The claims of poverty in NZ seem to be driven particularly by the Polynesian communities; certainly their faces  are used to promote the claims. The Focus Group survey,  shows $400/week for food and a total of $2503/week for the Porirua respondents. In Kingsland (Auckland) it is a lot less at $1504/week (which is still 1.67 times our weekly overall spend, for a household of seven in a suburb neighbouring Porirua.) There are cultural pressures at work in these communities that are absent in others and they will spend, borrowing at high interest if necessary, to meet their fa’alavelave calls or other commitments like unveilings. This does not mean they are poor but their lifestyle is not well provided for in NZ. Fa’alavelave spreads the burdens of their distress throughout the extended network but the calls to support those overseas are really hard. It may be another two generations before this problem is solved. It is not proper though to use the real hardship of this minority group to attempt to force up the national wage rates. People are needy for different reasons but all cannot be treated equally without someone paying. It is going to take some wise work at the community level to put in place a local help network. It may be that we Pakeha, Palangi or other ethnic groups are going to have to accept temporarily increased financial and social remedial support to these communities to meet their cultural dues while working with them to enable them to be more self reliant in NZ. In my view this group may be largest group in NZ whose needs have not been specially provided for. We accepted them over time as migrants so we have acquired a responsibility to see that their culture does not beggar them. I have spoken about the economic pressure extra spending will cause, but I would like this concern to go on our NZ to-do list.
We should be careful what we ask for and those who promote change based on ideology not knowledge may not do the justice they claim to be the face of. The Social Justice Commission of the Anglican Church of Aotearoa & Polynesia is out of its depth and like the Salvation Army has become a political tool of a union which has failed to account for tax deducted from its own employees’ pay . The Gospel drives us to compassion for the poor: Christ restored the widow’s son to life so the son could do what was customary to care for her as a widow.
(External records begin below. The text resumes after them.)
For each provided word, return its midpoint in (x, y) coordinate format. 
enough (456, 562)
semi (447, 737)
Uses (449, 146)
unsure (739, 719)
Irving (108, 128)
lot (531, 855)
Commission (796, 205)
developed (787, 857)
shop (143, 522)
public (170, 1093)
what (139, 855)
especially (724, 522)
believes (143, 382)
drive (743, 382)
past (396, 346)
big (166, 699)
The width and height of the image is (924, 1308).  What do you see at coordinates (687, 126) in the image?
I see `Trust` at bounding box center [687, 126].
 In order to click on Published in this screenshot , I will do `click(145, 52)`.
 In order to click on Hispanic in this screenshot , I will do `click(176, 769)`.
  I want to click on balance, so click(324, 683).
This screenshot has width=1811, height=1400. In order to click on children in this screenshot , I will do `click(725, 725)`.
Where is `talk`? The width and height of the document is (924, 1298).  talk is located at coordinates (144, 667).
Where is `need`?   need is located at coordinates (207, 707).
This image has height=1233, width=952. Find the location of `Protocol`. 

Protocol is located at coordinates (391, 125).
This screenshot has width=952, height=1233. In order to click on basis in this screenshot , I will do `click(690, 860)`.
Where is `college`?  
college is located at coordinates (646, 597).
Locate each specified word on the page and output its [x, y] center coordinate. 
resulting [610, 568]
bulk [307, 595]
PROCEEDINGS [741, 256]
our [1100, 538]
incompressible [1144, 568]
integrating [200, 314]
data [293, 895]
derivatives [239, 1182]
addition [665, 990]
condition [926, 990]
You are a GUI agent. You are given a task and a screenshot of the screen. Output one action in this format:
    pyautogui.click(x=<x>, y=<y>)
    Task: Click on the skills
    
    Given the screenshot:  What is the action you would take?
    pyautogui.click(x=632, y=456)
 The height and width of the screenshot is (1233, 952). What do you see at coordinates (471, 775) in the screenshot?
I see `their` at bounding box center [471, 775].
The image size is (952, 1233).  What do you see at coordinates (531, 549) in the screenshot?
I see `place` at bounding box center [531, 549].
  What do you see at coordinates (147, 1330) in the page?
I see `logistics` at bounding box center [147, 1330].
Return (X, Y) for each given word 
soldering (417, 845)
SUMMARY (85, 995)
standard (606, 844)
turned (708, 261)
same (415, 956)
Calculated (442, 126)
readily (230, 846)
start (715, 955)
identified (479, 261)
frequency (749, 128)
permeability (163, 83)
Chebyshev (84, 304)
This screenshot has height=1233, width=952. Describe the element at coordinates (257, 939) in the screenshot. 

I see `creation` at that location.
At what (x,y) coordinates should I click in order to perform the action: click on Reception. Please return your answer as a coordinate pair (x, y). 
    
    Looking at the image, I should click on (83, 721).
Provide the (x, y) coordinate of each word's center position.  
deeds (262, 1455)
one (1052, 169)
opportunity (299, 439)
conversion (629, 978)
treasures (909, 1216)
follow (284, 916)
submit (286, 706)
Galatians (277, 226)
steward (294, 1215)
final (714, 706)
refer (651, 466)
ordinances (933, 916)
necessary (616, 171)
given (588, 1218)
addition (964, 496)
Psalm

There is no suggestion that the son was not to be himself to be reduced in means as he shared his support with his mother. We are all equal in the eyes of God but not all equal here in our natural fallen state in this sojourn on earth. Any ideology that tries to make us equal is based on the premise that something should be forcibly taken from one to give to another. The Kingdom of God would have it that we give to the other out of love.
References (all current as at 18 February 2013):
 Matthew 26:11
 Matthew 5:3
 http://www.businessinsider.com/10-lottery-winners-who-lost-it-all-2010-5?op=1 This is just one example among many.
 Have a look at the five year historical cross rates of the UDS/EUR on: http://www.oanda.com/currency/historical-rates/
 http://www.livingwagenz.org.nz/files/embargo%20file/Living%20Wage%20Investigation%20Report.pdf (Executive Summary page 1.)
 Ibid Living Wage Investigation Report p.8.